The future of affordable healthcare lies in the scalability of next-generation telemedicine

Healthcare costs in the US have steadily risen for decades, accounting for $3.8 trillion or 17.7 percent of the country’s GDP. Because of this, one in five Americans skip or have skipped needed healthcare due to cost concerns—leading to a need for cost intervention.

With certain changes, telemedicine platforms can help reduce healthcare costs at a scalable level to accomplish significant cost savings for payers, providers, and patients alike.

The challenges with our current high-cost, low efficacy telemedicine system

Today’s telemedicine exhibits limited capacities—lacking the precise clinical examination necessary for long term adoption.

Integrating technology and connected devices to collect objective measurements, such as heart and lung sounds, into telemedicine platforms can help support better quality of care. However, further advancements are necessary to ensure that such integrations do not result in higher care costs.

Many of today’s telemedicine platforms represent significant cost for the clinicians using them. As a result, their use results in increased operating costs and overall healthcare costs. To truly lower costs, we need to replace the existing, expensive healthcare delivery system of today with a scalable, effective system that is easy to use—all in one integrated platform.

Improving ease of delivery by increasing accessibility through reduced patient-facing cost

Creating expensive technologies to replace our existing telemedicine platforms is not an answer for reducing costs. Instead, keeping the cost of telemedicine low enough to be scalable across patient populations is important in addressing the rising healthcare costs and making telemedicine a meaningful solution.

Currently, the connected devices required to ensure quality telemedicine visits typically cost upwards of $300, depending on the type of device.
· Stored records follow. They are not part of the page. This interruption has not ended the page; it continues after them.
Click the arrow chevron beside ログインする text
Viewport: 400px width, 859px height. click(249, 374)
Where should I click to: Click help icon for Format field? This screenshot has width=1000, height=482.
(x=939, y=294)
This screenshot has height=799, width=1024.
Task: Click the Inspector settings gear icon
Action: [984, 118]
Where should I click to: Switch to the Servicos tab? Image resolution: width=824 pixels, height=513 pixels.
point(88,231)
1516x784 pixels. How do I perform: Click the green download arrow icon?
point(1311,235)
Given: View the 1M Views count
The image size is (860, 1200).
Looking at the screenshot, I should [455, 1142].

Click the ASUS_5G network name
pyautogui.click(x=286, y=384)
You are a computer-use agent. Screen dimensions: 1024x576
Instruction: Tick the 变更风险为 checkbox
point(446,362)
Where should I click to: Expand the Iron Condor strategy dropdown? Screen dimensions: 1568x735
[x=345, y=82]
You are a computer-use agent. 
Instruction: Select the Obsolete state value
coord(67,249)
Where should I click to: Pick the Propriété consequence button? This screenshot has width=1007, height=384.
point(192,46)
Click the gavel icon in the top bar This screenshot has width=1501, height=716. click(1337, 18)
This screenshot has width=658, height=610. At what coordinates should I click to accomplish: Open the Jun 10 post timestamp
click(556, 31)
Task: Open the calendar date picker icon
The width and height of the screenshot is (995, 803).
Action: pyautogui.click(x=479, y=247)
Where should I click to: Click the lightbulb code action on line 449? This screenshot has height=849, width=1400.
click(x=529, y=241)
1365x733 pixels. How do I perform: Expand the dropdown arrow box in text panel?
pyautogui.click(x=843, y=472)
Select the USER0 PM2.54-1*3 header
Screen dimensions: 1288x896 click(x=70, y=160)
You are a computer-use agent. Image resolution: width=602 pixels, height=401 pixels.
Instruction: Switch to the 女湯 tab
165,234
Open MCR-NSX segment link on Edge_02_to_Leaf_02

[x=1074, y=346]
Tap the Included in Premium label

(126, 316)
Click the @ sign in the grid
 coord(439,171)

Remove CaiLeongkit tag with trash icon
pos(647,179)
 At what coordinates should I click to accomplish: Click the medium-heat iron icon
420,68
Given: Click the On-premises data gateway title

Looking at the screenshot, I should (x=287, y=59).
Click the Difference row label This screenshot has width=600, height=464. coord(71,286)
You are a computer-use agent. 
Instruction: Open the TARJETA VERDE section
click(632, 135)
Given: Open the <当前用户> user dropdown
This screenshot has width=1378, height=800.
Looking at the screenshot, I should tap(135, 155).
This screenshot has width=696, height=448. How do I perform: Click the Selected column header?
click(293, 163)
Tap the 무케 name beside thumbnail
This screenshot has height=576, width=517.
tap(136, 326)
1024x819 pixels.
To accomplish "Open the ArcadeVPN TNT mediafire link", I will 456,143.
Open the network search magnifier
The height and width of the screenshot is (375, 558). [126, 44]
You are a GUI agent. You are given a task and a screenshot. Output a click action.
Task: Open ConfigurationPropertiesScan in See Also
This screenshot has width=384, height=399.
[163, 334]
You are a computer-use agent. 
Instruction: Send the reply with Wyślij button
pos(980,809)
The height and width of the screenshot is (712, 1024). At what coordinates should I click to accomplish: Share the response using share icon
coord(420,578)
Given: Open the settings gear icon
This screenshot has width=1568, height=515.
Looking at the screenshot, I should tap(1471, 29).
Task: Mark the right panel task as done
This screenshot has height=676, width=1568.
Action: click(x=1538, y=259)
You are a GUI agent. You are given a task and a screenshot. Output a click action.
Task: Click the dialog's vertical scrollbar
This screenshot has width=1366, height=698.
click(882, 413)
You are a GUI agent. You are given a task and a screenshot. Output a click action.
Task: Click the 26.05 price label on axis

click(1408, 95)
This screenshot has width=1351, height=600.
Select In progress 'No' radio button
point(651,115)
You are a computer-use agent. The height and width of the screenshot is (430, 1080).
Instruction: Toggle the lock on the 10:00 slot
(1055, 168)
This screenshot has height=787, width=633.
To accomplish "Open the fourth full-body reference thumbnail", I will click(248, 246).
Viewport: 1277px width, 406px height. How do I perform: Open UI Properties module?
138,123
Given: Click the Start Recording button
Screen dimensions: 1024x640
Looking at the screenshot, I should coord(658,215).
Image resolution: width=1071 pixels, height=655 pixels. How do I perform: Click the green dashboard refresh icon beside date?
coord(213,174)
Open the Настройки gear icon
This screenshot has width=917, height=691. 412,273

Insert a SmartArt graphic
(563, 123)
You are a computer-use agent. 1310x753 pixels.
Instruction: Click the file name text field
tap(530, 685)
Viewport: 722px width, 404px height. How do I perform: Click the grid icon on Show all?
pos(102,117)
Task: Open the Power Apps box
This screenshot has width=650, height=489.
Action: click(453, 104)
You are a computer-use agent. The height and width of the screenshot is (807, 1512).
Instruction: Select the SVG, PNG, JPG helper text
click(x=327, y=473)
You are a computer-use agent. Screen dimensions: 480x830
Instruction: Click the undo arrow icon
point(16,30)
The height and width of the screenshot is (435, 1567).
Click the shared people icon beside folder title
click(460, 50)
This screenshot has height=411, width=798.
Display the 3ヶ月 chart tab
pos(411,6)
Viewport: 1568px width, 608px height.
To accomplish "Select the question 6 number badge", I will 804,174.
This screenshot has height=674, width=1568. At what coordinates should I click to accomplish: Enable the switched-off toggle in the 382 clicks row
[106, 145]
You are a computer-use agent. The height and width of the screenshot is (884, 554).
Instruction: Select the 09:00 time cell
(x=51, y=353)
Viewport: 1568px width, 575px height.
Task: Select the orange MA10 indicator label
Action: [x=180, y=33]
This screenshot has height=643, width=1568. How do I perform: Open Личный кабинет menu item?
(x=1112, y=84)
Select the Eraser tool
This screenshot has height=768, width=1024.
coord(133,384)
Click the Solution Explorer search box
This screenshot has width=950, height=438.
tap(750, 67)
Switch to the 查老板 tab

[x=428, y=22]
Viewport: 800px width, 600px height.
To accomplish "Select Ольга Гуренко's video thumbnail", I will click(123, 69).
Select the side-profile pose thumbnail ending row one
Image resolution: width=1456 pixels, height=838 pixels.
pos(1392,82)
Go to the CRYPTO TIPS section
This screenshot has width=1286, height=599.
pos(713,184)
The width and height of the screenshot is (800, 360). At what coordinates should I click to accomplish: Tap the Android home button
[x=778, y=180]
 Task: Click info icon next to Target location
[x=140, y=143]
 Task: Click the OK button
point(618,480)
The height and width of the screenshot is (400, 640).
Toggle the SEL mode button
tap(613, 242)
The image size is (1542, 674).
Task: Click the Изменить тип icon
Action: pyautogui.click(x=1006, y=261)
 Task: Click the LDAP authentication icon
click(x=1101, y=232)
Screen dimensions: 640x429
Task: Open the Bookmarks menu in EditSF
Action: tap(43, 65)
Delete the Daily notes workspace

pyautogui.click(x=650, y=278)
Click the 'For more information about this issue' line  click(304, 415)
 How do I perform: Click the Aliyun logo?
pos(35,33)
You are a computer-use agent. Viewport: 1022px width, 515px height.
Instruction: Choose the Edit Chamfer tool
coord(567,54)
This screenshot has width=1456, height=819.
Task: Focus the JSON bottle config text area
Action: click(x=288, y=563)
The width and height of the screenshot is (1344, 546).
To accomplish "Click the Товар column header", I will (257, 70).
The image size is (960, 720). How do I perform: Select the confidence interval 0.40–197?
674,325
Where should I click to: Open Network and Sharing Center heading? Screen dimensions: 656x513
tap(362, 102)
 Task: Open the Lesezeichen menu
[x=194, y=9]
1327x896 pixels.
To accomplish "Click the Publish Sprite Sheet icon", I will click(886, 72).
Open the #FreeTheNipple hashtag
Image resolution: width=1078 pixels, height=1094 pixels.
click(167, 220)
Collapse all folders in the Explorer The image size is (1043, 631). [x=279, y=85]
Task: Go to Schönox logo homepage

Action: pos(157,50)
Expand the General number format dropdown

With many of these costs being patient-facing, the devices present unrealistic solutions in many households where individuals are unable or unwilling to purchase such an expensive device.

Increasing the accessibility of next-generation telemedicine platforms begins with making the technology and devices available, affordably. For example, Steth IO is a robust telemedicine platform that combines traditional audio-visual remote visits with a smartphone-compatible connected device that captures patient heart and lung sounds and generates visualizations of those sounds to highlight potential irregularities and problems. Despite its unique integrated telemedicine platform, the Steth IO platform provides significant cost savings compared to similar devices and platforms—making it a more viable and accessible solution for patients, their providers, and health plans.

Solutions like Steth IO that allow for meaningful telemedicine visits while keeping costs low ensure quality telemedicine is accessible for the general public and help fuel telemedicine expansion. As such, the devices become essential medical equipment to be kept at home—the same way many households keep a thermometer in their medicine cupboard. And unlike prescribed medications, connected devices do not have a shelf life making them an integral tool for years to come. 

When we make the needed diagnostic devices more widely available, a paradigm shift occurs as telemedicine becomes an ongoing viable option for not only diagnosed patients with chronic conditions, but for those who may just need a clinician visit once or twice a year. Time and space shrink, giving more people access to care-–and clinicians the opportunity to see more patients with lower overhead.

Building affordable telemedicine at scale by reducing provider and payer overhead

Up until the pandemic, telemedicine provided a largely niche market, catering to those who were unable to leave the house or lived in remote areas that made visiting an in-person clinic difficult.

The next generation of telemedicine provides opportunities for all—including patients living next door to a clinic—to receive quality care without having to go into the clinic. With the right connected devices at home, patients can book an appointment, pay, and complete their visit all via their personal cell phone.

Bringing telemedicine out of a niche market and into a mass market significantly reduces care costs without compromising the quality of care. As more and more visits can be done effectively by telemedicine, providers are free to reduce spend on non-value-add expenses that are traditionally necessary in an in-person clinical setting. This could include reducing money spent on maintaining large clinic spaces and exam rooms, staffing reception desks and large teams of physician assistants, or even saving on smaller upfront costs like cleaning supplies and PPE. Over time, these changes result in across-the-board savings for payers, clinicians, and patients alike and an affordable long-term solution to reducing our high healthcare costs.

The cost savings associated with next generation telemedicine programs

The reduced costs that payers, clinicians, and patients see will ultimately pay for the cost of these technologies set up.

For payers, frameworks exist that reimburse payers for deploying these technologies into patient homes. As such, some payers opt to cover the cost of providing devices like blood pressure machines, or integrated telehealth platforms like the Steth IO that help ultimately reduce the cost of care on all fronts—including reducing high-cost utilization such as preventable ED utilization, inpatient admissions, and readmissions.

For clinicians, operational expenses are reduced as less money is needed to maintain, furnish, and staff a large brick-and-mortar clinic, resulting in lower overhead and significant savings. Patients also see savings as integrated telemedicine platforms allow them to stay connected with their physician—without incurring the cost of travel, childcare, or loss of pay that often accompany travel to a physical clinic.

As more integrated telehealth platforms continue to prove reduced costs—and maintain quality of care—our “next-generation telemedicine” ultimately becomes the next generation of healthcare.